Capital spending, our fourth measure, provides a gauge of businesses’ optimism about the future. Some countries are in the middle of a capex boom: in America, for instance, entrepreneurs are spotting opportunities created by the pandemic, and companies are spending big on technologies that make working from home more efficient. In October Goldman Sachs, a bank, forecast that S&P 500 companies would spend 18% more on capex and research and development in 2022 than they did in 2019. Investment in some other places, by contrast, is more sedate. Norway has seen cuts to oil-and-gas capex.

Our last indicator is public indebtedness. All else equal, a big rise in government debt is worse than a small one, since it could indicate potentially larger tax rises and spending cuts in the future. Not every country has amassed enormous debts during the pandemic, even if America, Britain, Canada and others certainly have. Swedish public debt has risen by just six percentage points as a share of GDP. This is a reflection, perhaps, of the fact that the country largely avoided strict lockdowns, necessitating less fiscal support.

The economic recovery will continue in 2022 (although the spread of the Omicron variant has led forecasters to mark down its expected speed). The overall picture will probably mask wide variation again.

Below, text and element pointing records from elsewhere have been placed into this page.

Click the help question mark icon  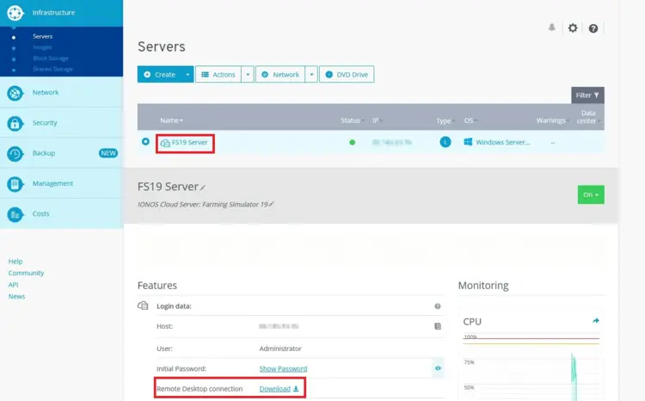(x=593, y=28)
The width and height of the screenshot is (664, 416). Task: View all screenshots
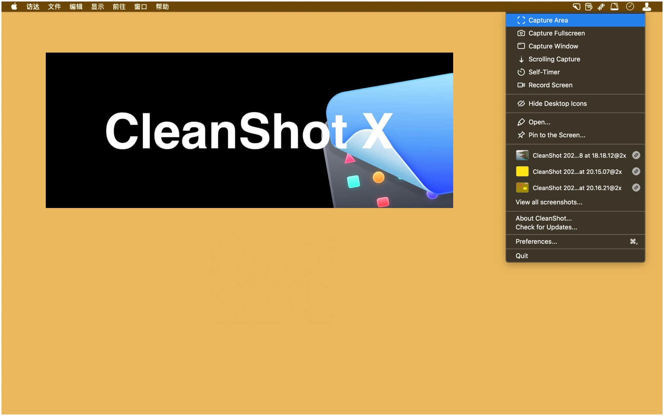[548, 202]
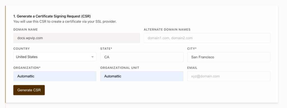Click the City field containing San Francisco
The image size is (287, 108).
[229, 57]
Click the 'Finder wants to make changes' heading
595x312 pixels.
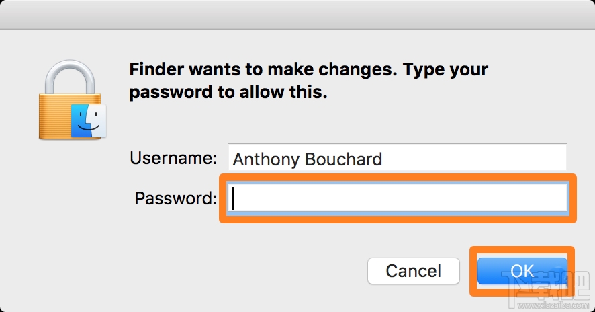point(263,69)
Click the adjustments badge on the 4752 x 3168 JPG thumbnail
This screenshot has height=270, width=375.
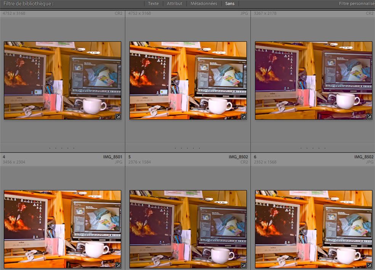pos(244,116)
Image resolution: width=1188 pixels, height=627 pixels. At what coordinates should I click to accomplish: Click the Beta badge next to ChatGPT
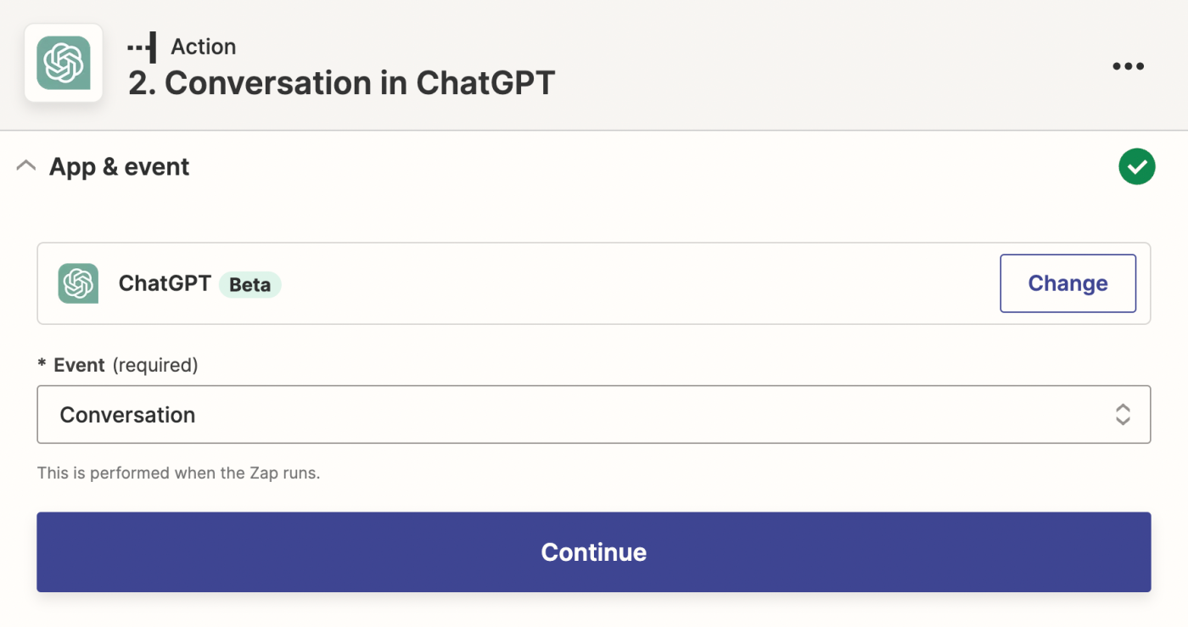coord(249,284)
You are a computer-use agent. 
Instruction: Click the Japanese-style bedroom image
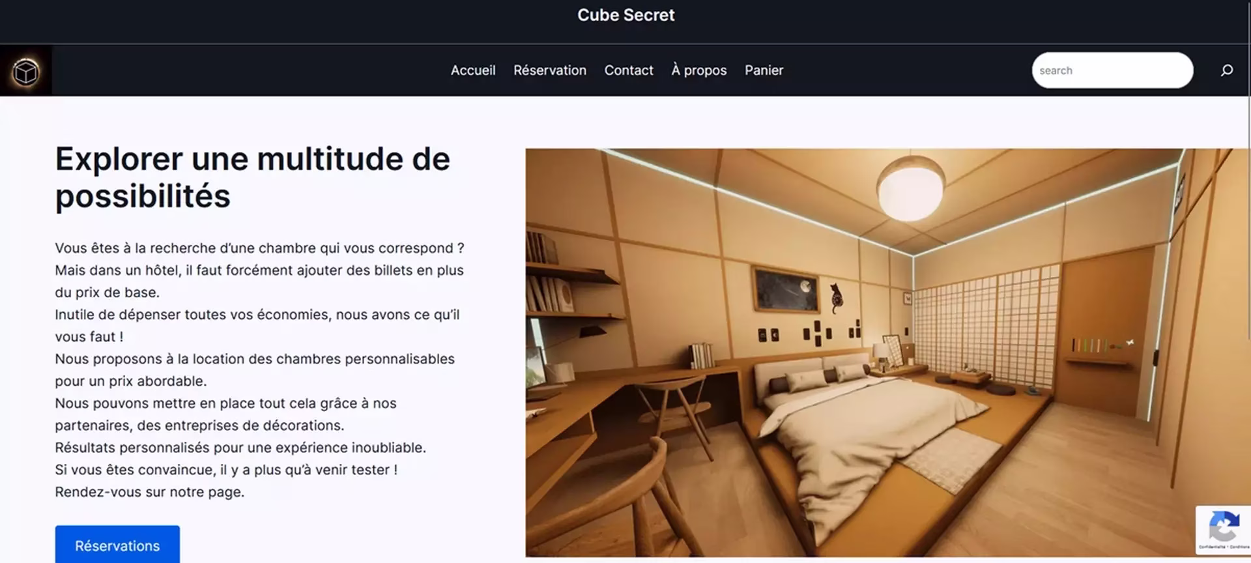pyautogui.click(x=887, y=353)
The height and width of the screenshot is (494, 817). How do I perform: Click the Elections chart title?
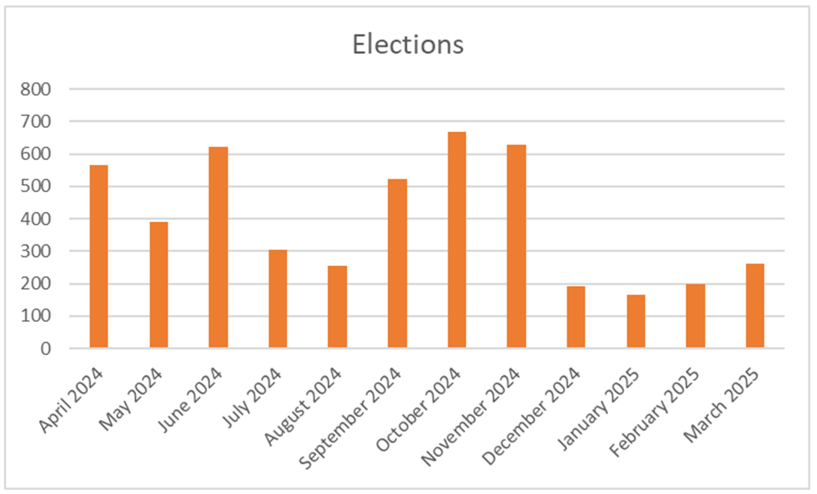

The OECD expects some of the worst performers to start catching up: Italy, for instance, is forecast to grow by 4.6% in 2022, above the average pace for the club of 3.9%.

But the laggards have a long way to go. By the end of next year, the OECD expects the combined GDP of our three highest-ranked countries to be 5% higher than its pre-pandemic level. Output for the three worst performers, meanwhile, is expected to be just 1% higher than it was before covid-19. The uneven effects of the pandemic, in other words, will endure.